▶ [Task requirements]: Everything from the line containing "May 2011 (27, 2195)" to the end of the data must be duplicated word for word, and nothing else may appear.

══ Data for review

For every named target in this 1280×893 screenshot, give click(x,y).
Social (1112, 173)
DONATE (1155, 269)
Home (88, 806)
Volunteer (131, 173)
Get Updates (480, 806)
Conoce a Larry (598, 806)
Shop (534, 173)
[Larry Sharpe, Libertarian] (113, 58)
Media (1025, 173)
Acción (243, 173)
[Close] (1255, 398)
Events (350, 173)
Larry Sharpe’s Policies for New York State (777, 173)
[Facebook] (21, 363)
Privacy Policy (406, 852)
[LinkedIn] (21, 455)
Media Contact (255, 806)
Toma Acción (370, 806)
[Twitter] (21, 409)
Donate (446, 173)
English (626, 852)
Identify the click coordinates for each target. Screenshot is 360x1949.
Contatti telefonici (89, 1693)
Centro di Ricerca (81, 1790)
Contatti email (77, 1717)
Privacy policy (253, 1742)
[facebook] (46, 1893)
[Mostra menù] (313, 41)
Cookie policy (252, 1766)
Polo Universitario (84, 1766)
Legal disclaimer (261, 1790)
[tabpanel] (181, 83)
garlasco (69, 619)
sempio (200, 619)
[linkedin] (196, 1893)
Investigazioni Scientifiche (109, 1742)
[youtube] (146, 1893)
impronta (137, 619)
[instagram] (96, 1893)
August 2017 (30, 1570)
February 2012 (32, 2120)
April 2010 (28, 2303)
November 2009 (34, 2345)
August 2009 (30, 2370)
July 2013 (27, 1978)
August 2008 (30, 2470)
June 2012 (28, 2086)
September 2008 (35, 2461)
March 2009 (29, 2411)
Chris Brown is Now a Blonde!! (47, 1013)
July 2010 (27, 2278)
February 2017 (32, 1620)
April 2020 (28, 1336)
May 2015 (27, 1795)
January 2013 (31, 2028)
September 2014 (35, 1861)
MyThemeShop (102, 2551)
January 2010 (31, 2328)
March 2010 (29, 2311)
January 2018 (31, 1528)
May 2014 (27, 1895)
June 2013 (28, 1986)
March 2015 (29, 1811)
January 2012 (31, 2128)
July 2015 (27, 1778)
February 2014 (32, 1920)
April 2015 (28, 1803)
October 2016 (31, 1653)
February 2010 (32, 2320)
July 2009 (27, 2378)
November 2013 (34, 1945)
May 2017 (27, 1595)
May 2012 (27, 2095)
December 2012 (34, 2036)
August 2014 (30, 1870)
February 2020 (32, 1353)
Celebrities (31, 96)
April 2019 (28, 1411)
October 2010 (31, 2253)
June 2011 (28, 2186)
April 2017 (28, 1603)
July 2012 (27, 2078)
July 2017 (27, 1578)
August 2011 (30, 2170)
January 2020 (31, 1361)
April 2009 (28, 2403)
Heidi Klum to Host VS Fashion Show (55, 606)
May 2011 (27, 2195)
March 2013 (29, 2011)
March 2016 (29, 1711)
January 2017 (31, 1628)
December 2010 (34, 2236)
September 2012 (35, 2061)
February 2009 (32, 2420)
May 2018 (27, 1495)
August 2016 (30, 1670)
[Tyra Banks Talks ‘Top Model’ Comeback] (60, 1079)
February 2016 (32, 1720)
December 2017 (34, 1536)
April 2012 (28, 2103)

════

▶ [Answer to this exercise]:
May 2011 (27, 2195)
March 2013 (29, 2011)
March 2016 (29, 1711)
January 2017 (31, 1628)
December 2010 (34, 2236)
September 2012 (35, 2061)
February 2009 (32, 2420)
May 2018 (27, 1495)
August 2016 (30, 1670)
[Tyra Banks Talks ‘Top Model’ Comeback] (60, 1079)
February 2016 (32, 1720)
December 2017 (34, 1536)
April 2012 (28, 2103)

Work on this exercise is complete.